What is needed:
Write out all of the data exactly as it appears.

Provided entries:
================================
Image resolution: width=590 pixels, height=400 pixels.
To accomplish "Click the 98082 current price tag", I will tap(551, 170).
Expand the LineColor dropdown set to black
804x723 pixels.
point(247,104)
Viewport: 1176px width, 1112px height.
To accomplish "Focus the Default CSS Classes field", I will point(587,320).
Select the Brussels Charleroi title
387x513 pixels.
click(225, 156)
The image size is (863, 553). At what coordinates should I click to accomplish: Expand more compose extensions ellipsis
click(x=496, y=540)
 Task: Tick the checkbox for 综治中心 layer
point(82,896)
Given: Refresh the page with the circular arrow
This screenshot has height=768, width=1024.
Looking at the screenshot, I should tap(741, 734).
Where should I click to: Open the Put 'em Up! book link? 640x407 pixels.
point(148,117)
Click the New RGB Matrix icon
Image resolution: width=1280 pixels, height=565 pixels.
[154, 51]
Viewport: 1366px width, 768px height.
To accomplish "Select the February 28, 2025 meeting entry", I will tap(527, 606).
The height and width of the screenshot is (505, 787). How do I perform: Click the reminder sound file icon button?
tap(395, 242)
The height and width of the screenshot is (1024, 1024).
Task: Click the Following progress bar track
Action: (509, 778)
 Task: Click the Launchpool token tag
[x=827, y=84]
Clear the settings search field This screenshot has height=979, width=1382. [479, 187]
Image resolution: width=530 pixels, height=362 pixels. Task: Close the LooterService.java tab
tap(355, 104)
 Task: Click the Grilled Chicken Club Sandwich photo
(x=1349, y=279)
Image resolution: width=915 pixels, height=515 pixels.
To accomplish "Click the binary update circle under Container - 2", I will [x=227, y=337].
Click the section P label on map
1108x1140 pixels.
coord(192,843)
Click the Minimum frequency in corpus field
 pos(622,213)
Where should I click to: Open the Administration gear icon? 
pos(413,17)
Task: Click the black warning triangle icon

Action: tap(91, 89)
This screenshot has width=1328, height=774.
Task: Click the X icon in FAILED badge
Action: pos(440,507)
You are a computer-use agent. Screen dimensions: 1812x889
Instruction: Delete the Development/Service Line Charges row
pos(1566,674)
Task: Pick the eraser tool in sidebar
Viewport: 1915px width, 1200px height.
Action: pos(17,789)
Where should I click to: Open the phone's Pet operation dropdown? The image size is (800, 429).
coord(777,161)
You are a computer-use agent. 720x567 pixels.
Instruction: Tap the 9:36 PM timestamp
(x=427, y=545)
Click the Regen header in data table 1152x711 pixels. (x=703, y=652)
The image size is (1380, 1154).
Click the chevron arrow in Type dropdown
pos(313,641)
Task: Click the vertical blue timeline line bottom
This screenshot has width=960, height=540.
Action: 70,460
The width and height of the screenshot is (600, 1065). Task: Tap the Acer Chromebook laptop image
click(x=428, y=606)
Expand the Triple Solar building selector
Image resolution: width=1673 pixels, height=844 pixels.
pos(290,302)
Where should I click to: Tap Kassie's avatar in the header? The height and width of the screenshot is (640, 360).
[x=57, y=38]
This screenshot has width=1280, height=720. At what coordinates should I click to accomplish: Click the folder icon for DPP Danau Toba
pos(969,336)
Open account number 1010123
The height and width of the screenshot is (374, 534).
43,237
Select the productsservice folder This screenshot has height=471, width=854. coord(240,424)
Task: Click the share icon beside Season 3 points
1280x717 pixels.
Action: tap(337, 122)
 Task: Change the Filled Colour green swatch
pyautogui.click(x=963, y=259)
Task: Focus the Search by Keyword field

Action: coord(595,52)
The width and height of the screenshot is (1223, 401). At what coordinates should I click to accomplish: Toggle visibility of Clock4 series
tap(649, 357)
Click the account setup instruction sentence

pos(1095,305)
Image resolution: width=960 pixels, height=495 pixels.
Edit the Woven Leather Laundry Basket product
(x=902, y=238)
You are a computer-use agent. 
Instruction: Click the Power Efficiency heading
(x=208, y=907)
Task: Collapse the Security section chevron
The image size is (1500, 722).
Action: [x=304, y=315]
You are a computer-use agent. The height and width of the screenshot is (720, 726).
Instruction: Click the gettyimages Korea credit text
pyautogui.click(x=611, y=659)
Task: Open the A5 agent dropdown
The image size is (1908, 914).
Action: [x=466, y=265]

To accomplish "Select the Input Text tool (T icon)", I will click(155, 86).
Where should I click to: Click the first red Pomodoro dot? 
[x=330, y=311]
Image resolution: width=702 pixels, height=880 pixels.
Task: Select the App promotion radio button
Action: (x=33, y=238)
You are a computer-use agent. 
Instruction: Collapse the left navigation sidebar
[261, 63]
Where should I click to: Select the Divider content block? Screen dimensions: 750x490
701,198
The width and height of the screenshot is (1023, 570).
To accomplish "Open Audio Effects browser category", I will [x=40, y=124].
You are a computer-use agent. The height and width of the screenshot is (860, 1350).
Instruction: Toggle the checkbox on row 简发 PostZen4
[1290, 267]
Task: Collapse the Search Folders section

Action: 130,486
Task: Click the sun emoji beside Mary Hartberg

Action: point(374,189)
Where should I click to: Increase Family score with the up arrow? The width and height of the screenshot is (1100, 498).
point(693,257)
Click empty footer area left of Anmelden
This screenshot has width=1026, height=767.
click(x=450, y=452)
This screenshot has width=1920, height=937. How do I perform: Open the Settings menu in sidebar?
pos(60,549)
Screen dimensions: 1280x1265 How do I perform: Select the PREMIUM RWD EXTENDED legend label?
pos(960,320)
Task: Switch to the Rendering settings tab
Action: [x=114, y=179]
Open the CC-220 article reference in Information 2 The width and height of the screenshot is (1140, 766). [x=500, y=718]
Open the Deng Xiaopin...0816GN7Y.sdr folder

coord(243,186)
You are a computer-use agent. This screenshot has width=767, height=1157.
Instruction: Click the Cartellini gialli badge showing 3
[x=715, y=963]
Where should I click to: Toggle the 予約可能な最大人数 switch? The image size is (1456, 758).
================================
Task solution:
Image resolution: width=590 pixels, height=400 pixels.
To accomplish "Click the 98082 current price tag", I will tap(551, 170).
Expand the LineColor dropdown set to black
804x723 pixels.
point(247,104)
Viewport: 1176px width, 1112px height.
To accomplish "Focus the Default CSS Classes field", I will point(587,320).
Select the Brussels Charleroi title
387x513 pixels.
click(225, 156)
The image size is (863, 553). At what coordinates should I click to accomplish: Expand more compose extensions ellipsis
click(x=496, y=540)
 Task: Tick the checkbox for 综治中心 layer
point(82,896)
Given: Refresh the page with the circular arrow
This screenshot has height=768, width=1024.
Looking at the screenshot, I should tap(741, 734).
Where should I click to: Open the Put 'em Up! book link? 640x407 pixels.
point(148,117)
Click the New RGB Matrix icon
Image resolution: width=1280 pixels, height=565 pixels.
[154, 51]
Viewport: 1366px width, 768px height.
To accomplish "Select the February 28, 2025 meeting entry", I will tap(527, 606).
The height and width of the screenshot is (505, 787). How do I perform: Click the reminder sound file icon button?
tap(395, 242)
The height and width of the screenshot is (1024, 1024).
Task: Click the Following progress bar track
Action: (509, 778)
 Task: Click the Launchpool token tag
[x=827, y=84]
Clear the settings search field This screenshot has height=979, width=1382. [479, 187]
Image resolution: width=530 pixels, height=362 pixels. Task: Close the LooterService.java tab
tap(355, 104)
 Task: Click the Grilled Chicken Club Sandwich photo
(x=1349, y=279)
Image resolution: width=915 pixels, height=515 pixels.
To accomplish "Click the binary update circle under Container - 2", I will [x=227, y=337].
Click the section P label on map
1108x1140 pixels.
coord(192,843)
Click the Minimum frequency in corpus field
 pos(622,213)
Where should I click to: Open the Administration gear icon? 
pos(413,17)
Task: Click the black warning triangle icon

Action: tap(91, 89)
This screenshot has width=1328, height=774.
Task: Click the X icon in FAILED badge
Action: pos(440,507)
You are a computer-use agent. Screen dimensions: 1812x889
Instruction: Delete the Development/Service Line Charges row
pos(1566,674)
Task: Pick the eraser tool in sidebar
Viewport: 1915px width, 1200px height.
Action: pos(17,789)
Where should I click to: Open the phone's Pet operation dropdown? The image size is (800, 429).
coord(777,161)
You are a computer-use agent. 720x567 pixels.
Instruction: Tap the 9:36 PM timestamp
(x=427, y=545)
Click the Regen header in data table 1152x711 pixels. (x=703, y=652)
The image size is (1380, 1154).
Click the chevron arrow in Type dropdown
pos(313,641)
Task: Click the vertical blue timeline line bottom
This screenshot has width=960, height=540.
Action: 70,460
The width and height of the screenshot is (600, 1065). Task: Tap the Acer Chromebook laptop image
click(x=428, y=606)
Expand the Triple Solar building selector
Image resolution: width=1673 pixels, height=844 pixels.
pos(290,302)
Where should I click to: Tap Kassie's avatar in the header? The height and width of the screenshot is (640, 360).
[x=57, y=38]
This screenshot has width=1280, height=720. At what coordinates should I click to accomplish: Click the folder icon for DPP Danau Toba
pos(969,336)
Open account number 1010123
The height and width of the screenshot is (374, 534).
43,237
Select the productsservice folder This screenshot has height=471, width=854. coord(240,424)
Task: Click the share icon beside Season 3 points
1280x717 pixels.
Action: tap(337, 122)
 Task: Change the Filled Colour green swatch
pyautogui.click(x=963, y=259)
Task: Focus the Search by Keyword field

Action: coord(595,52)
The width and height of the screenshot is (1223, 401). At what coordinates should I click to accomplish: Toggle visibility of Clock4 series
tap(649, 357)
Click the account setup instruction sentence

pos(1095,305)
Image resolution: width=960 pixels, height=495 pixels.
Edit the Woven Leather Laundry Basket product
(x=902, y=238)
You are a computer-use agent. 
Instruction: Click the Power Efficiency heading
(x=208, y=907)
Task: Collapse the Security section chevron
The image size is (1500, 722).
Action: [x=304, y=315]
You are a computer-use agent. The height and width of the screenshot is (720, 726).
Instruction: Click the gettyimages Korea credit text
pyautogui.click(x=611, y=659)
Task: Open the A5 agent dropdown
The image size is (1908, 914).
Action: [x=466, y=265]

To accomplish "Select the Input Text tool (T icon)", I will click(155, 86).
Where should I click to: Click the first red Pomodoro dot? 
[x=330, y=311]
Image resolution: width=702 pixels, height=880 pixels.
Task: Select the App promotion radio button
Action: (x=33, y=238)
You are a computer-use agent. 
Instruction: Collapse the left navigation sidebar
[261, 63]
Where should I click to: Select the Divider content block? Screen dimensions: 750x490
701,198
The width and height of the screenshot is (1023, 570).
To accomplish "Open Audio Effects browser category", I will [x=40, y=124].
You are a computer-use agent. The height and width of the screenshot is (860, 1350).
Instruction: Toggle the checkbox on row 简发 PostZen4
[1290, 267]
Task: Collapse the Search Folders section

Action: 130,486
Task: Click the sun emoji beside Mary Hartberg

Action: point(374,189)
Where should I click to: Increase Family score with the up arrow? The width and height of the screenshot is (1100, 498).
point(693,257)
Click empty footer area left of Anmelden
This screenshot has width=1026, height=767.
click(x=450, y=452)
This screenshot has width=1920, height=937. How do I perform: Open the Settings menu in sidebar?
pos(60,549)
Screen dimensions: 1280x1265 How do I perform: Select the PREMIUM RWD EXTENDED legend label?
pos(960,320)
Task: Switch to the Rendering settings tab
Action: [x=114, y=179]
Open the CC-220 article reference in Information 2 The width and height of the screenshot is (1140, 766). [x=500, y=718]
Open the Deng Xiaopin...0816GN7Y.sdr folder

coord(243,186)
You are a computer-use agent. This screenshot has width=767, height=1157.
Instruction: Click the Cartellini gialli badge showing 3
[x=715, y=963]
Where should I click to: Toggle the 予約可能な最大人数 switch? The image size is (1456, 758).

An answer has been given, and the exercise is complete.